Informer anonymement un partenaire sexuel d'une MST, c'est désormais possible via un site web
 

Le site web Partneralert permet désormais à tout un chacun d'informer personnellement et de manière anonyme son partenaire qu'il a contracté une maladie sexuellement transmissible (MST). Le projet, à l'initiative de l'Institut de Médecine Tropicale (IMT) et du centre flamand d'expertise sur la santé sexuelle Sensoa, part du constat qu'il est difficile d'avertir son compagnon sexuel d'une telle chose. Or, c'est crucial afin d'éviter que de nouvelles infections ne soient transmises.


Répondre à un besoin important

Dans un premier temps, la notification anonyme des partenaires pour le virus de l'immunodéficience humaine (VIH/sida) et les infections sexuellement transmissibles (IST) se feront exclusivement via les centres de référence sida. Si ce nouvel outil est effectivement en mesure de répondre à un besoin important, d'autres professionnels de la santé pourront s'y joindre dans un second temps.


Aucune donnée personnelle de l'expéditeur ne sera conservée

Concrètement, les patients diagnostiqués avec une IST recevront un code avec lequel ils pourront informer leur(s) partenaire(s) sexuel(s) via le site www.partneralert.be. Aucune donnée personnelle de l'expéditeur ne sera conservée. "La notification des partenaires constitue un élément important dans la prévention du VIH et des IST", déclare Sandra Van den Eynde de Sensoa. "Comme l'ont montré les rapports antérieurs relatifs aux IST, elle se fait bien trop rare à la fois du côté du patient que du médecin. Par conséquent, un outil stimulant cette dynamique s'imposait".
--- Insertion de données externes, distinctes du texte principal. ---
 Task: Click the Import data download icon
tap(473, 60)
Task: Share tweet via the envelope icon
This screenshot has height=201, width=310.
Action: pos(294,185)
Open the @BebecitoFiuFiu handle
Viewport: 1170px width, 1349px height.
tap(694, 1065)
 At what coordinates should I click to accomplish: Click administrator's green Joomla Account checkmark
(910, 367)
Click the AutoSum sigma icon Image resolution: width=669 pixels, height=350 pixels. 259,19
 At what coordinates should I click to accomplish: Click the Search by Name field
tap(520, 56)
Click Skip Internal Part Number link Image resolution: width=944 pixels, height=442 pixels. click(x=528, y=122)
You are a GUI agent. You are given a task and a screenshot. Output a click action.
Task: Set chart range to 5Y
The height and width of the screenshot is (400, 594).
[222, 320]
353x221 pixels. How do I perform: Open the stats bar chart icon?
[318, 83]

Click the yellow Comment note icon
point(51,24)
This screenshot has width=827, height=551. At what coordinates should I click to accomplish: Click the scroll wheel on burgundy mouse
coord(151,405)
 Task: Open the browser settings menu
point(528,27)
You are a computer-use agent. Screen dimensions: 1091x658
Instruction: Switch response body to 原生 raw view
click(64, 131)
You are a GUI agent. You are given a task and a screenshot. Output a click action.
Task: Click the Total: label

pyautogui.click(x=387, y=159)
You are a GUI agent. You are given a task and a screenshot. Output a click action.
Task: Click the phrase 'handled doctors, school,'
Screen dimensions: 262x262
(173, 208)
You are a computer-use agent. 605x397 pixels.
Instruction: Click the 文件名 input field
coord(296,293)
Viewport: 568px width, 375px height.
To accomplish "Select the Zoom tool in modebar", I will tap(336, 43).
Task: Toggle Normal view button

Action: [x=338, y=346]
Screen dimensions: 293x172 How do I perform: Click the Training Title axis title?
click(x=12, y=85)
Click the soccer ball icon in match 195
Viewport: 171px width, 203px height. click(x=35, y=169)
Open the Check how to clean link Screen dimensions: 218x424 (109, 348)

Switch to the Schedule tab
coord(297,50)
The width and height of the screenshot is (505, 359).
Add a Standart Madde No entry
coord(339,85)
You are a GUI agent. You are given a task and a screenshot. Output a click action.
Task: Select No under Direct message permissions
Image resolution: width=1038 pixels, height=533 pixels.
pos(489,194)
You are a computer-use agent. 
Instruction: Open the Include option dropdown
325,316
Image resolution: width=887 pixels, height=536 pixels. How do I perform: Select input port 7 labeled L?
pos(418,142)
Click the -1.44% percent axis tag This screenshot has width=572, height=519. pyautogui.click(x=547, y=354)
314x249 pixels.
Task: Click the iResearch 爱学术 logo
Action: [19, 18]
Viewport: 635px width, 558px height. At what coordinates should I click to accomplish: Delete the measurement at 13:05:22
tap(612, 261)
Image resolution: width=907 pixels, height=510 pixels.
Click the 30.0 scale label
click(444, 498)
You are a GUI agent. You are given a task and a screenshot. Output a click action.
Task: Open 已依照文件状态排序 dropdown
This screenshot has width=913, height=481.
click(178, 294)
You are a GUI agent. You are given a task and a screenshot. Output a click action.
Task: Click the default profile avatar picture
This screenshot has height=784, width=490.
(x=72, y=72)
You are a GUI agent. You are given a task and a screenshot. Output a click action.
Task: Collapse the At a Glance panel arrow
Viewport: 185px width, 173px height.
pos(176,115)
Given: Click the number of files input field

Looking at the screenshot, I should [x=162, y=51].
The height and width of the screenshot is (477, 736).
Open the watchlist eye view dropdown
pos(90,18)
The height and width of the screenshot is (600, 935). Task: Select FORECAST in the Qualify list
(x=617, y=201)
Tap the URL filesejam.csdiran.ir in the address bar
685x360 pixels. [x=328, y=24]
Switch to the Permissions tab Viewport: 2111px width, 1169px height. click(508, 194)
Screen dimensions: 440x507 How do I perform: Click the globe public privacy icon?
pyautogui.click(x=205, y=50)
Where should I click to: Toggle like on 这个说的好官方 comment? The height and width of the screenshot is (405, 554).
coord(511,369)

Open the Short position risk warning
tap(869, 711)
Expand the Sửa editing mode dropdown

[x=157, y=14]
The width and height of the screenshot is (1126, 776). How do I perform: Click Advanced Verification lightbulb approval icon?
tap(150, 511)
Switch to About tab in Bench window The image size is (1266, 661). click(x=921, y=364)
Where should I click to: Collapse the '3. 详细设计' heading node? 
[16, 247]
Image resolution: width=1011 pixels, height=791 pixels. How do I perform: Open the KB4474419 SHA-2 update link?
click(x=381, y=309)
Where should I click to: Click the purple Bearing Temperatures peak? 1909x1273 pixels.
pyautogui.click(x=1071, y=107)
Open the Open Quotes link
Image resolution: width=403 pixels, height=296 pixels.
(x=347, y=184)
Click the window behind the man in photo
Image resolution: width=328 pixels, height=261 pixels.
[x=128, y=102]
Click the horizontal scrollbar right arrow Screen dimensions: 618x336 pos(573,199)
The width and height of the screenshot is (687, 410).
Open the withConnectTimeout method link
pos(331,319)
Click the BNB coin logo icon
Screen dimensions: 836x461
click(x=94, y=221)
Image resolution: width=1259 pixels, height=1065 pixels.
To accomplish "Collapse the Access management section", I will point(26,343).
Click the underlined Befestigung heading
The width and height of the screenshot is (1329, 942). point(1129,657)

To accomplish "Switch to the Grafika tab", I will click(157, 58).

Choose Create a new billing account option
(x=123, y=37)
L'Organisation mondiale de la Santé (OMS) et le Centre européen de prévention et de contrôle des maladies recommandent en effet la notification des partenaires en tant qu'outil de prévention contre le VIH et les IST. Outre l'IMT et Sensoa, le mouvement LGTB çavaria et le consortium belge de recherche sur le VIH/sida (Breach) appuient également ce projet, qui est rendu possible grâce au soutien financier des entreprises pharmaceutiques Gilead, ViiV Healthcare et Janssen Pharmaceutica, ainsi que de l'ASBL Antwerp Diner.